Striking differences exist between countries in the incidence of breast cancer. The causes of these differences are unknown, but because incidence rates change in migrants, they are thought to be due to lifestyle rather than genetic differences. The goal of this cross-sectional study was to examine breast cancer risk factors in populations with different risks for breast cancer.

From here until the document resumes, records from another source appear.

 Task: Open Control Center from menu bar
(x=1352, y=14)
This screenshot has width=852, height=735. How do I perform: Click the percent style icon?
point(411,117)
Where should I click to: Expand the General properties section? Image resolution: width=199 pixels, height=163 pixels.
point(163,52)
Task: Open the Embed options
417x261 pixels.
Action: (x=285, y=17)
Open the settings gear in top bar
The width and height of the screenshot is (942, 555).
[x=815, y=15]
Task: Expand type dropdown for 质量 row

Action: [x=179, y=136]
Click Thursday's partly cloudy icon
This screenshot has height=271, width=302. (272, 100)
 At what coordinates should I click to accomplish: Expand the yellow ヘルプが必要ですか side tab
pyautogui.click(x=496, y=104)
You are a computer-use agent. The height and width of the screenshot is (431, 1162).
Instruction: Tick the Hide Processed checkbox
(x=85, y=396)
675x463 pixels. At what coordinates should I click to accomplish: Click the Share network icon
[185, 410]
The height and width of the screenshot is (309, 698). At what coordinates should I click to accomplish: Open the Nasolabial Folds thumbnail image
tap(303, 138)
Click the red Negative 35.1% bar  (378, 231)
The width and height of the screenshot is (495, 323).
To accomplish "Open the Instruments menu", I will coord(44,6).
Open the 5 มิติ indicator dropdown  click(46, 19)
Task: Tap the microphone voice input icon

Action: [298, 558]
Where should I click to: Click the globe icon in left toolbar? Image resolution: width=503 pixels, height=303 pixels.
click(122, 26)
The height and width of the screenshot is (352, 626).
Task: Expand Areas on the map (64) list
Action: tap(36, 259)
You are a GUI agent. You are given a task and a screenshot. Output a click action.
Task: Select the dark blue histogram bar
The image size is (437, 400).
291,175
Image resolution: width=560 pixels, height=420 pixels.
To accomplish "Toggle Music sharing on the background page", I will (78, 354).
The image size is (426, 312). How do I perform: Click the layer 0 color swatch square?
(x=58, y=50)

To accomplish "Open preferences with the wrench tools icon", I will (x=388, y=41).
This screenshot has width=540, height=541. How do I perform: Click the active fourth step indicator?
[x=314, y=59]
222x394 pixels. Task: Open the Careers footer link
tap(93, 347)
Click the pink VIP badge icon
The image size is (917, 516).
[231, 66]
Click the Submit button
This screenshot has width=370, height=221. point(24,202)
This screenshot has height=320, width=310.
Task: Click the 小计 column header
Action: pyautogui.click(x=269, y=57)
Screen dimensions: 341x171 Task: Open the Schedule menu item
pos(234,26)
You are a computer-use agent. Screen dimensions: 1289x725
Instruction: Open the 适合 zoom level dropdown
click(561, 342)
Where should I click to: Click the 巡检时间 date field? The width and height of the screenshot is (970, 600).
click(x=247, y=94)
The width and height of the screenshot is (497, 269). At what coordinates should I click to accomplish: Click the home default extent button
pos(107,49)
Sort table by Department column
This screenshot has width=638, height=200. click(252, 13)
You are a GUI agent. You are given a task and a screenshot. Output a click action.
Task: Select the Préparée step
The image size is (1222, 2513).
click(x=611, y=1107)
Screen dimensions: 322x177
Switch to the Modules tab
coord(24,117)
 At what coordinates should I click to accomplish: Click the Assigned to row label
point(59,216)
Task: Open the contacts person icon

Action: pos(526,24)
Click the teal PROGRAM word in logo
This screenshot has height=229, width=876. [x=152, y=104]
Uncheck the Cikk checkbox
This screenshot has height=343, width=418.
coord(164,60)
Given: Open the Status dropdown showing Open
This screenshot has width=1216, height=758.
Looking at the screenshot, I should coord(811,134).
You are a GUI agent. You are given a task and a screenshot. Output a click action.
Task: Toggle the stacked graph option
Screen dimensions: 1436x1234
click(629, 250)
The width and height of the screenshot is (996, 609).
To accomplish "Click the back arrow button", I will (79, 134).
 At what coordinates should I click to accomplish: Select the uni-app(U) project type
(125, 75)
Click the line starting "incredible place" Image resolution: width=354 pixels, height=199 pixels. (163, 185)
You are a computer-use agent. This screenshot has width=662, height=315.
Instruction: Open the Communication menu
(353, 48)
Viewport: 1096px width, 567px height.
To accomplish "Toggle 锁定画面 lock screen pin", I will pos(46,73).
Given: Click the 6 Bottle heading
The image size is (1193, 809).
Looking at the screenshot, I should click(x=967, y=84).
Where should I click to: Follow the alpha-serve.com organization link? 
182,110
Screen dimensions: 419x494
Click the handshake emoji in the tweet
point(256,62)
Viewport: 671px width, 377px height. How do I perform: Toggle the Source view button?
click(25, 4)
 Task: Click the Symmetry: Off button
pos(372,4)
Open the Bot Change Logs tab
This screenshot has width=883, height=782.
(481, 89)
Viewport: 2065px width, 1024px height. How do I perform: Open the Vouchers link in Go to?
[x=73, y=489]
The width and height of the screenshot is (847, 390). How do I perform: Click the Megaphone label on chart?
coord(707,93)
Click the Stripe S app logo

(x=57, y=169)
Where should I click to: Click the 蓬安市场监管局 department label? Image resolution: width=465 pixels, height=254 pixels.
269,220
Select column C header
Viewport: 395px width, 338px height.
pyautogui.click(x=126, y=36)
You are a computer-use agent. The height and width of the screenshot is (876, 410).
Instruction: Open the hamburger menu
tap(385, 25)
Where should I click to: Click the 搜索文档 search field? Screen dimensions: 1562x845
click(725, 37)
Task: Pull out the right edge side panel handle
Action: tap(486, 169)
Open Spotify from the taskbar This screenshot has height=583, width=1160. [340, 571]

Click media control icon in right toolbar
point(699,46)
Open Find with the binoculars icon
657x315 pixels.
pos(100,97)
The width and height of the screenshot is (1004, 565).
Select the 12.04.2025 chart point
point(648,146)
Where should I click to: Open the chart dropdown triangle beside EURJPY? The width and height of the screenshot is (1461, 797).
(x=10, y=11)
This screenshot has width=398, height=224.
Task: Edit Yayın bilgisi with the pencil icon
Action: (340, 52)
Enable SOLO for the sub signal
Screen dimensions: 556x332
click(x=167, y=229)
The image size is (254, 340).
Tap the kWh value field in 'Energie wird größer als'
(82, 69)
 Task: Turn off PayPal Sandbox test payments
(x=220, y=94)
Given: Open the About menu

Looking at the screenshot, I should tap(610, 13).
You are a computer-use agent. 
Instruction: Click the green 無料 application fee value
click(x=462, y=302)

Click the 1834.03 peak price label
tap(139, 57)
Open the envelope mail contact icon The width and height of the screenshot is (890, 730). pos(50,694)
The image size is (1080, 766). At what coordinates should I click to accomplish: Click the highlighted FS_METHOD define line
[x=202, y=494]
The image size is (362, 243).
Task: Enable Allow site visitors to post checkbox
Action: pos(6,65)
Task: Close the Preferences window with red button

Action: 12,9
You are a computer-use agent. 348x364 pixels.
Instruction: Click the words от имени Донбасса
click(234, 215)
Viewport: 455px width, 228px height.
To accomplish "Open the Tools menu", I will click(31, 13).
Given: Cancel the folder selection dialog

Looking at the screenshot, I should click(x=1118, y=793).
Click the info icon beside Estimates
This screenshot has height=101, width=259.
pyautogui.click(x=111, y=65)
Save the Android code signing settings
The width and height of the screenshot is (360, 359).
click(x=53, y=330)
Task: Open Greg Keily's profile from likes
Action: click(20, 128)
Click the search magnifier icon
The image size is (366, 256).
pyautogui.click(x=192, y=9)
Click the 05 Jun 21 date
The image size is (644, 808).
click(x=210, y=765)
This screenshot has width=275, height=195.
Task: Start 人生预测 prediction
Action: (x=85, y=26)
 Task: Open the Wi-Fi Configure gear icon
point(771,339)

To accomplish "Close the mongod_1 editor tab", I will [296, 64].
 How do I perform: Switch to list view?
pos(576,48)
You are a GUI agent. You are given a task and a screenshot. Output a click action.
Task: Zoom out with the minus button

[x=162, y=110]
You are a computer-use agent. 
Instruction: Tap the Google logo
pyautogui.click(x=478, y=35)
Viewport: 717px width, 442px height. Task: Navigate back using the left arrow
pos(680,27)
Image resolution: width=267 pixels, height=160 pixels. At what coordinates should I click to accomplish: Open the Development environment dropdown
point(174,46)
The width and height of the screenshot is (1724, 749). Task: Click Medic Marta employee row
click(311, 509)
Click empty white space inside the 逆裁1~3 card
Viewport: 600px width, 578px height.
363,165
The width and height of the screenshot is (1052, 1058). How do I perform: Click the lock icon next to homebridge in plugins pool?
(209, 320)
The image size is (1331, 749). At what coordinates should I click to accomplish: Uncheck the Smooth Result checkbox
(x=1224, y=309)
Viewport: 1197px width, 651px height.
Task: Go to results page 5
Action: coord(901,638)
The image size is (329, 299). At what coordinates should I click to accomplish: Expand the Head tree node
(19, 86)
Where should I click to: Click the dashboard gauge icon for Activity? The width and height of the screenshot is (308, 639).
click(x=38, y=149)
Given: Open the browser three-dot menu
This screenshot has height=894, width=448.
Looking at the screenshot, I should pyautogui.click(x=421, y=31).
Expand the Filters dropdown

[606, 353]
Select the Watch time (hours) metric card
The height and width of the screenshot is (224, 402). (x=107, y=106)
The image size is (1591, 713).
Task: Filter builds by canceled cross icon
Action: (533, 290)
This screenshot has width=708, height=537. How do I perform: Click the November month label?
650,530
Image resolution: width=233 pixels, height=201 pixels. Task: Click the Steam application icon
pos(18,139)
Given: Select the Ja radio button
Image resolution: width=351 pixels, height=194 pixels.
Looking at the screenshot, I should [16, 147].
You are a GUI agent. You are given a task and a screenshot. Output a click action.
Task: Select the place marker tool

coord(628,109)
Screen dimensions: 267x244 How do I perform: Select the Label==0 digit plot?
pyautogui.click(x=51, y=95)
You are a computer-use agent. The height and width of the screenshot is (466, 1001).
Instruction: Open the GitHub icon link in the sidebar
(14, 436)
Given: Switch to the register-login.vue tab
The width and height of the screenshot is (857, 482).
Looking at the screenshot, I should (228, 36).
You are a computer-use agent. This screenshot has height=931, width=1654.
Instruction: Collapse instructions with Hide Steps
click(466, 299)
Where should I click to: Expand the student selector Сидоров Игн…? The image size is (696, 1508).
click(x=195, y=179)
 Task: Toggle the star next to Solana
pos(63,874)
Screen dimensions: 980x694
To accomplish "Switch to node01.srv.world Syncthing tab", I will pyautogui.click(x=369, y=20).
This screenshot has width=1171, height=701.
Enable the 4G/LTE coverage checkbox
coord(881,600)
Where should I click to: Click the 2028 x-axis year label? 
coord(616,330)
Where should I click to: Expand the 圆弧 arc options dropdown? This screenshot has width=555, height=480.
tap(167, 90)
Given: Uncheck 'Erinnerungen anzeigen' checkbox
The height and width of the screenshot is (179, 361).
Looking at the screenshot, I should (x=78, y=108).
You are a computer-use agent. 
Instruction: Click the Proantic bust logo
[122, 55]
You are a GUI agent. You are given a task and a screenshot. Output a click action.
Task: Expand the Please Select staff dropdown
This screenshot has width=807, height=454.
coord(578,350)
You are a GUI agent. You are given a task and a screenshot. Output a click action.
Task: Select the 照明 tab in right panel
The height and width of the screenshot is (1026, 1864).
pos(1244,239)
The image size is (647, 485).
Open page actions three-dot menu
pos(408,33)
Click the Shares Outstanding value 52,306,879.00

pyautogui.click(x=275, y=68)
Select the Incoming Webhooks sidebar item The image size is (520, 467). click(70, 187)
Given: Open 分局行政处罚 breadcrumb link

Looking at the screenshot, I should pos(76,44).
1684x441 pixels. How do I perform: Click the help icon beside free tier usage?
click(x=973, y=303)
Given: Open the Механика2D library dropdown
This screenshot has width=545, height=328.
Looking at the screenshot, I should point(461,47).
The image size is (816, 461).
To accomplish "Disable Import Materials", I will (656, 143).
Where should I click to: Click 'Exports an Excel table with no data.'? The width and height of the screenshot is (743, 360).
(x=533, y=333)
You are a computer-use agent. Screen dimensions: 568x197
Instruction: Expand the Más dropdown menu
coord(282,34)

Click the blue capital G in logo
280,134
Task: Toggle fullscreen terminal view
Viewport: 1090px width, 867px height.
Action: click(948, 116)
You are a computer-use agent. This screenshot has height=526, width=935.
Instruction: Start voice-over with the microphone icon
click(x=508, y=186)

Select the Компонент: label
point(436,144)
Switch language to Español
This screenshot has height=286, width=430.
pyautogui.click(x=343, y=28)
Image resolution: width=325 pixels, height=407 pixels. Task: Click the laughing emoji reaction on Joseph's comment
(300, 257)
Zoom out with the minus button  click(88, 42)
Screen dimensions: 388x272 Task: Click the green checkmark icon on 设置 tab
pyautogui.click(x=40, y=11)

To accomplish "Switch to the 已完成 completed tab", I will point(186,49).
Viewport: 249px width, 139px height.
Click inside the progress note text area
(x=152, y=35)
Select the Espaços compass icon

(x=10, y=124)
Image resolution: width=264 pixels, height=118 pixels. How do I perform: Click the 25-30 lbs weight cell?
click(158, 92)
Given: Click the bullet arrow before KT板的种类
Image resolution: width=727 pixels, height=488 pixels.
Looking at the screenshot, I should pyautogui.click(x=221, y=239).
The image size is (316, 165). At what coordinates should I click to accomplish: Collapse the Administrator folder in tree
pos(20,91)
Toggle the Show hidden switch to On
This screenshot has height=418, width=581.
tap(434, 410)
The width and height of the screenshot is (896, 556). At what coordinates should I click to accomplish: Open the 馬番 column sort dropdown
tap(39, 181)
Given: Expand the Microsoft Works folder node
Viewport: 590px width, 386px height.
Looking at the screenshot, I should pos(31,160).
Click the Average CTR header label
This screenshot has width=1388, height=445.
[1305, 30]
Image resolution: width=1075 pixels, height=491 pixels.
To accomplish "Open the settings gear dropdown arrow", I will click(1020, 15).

We compared breast cancer risk factors among three groups of postmenopausal Canadian women at substantially different risk of developing breast cancer - Caucasians (N = 413), Chinese women born in the West or who migrated to the West before age 21 (N = 216), and recent Chinese migrants (N = 421). Information on risk factors and dietary acculturation were collected by telephone interviews using questionnaires, and anthropometric measurements were taken at a home visit.
Compared to Caucasians, recent Chinese migrants weighed on average 14 kg less, were 6 cm shorter, had menarche a year later, were more often parous, less often had a family history of breast cancer or a benign breast biopsy, a higher Chinese dietary score, and a lower Western dietary score. For most of these variables, Western born Chinese and early Chinese migrants had values intermediate between those of Caucasians and recent Chinese migrants. We estimated five-year absolute risks for breast cancer using the Gail Model and found that risk estimates in Caucasians would be reduced by only 11% if they had the risk factor profile of recent Chinese migrants for the risk factors in the Gail Model.
Our results suggest that in addition to the risk factors in the Gail Model, there likely are other factors that also contribute to the large difference in breast cancer risk between Canada and China.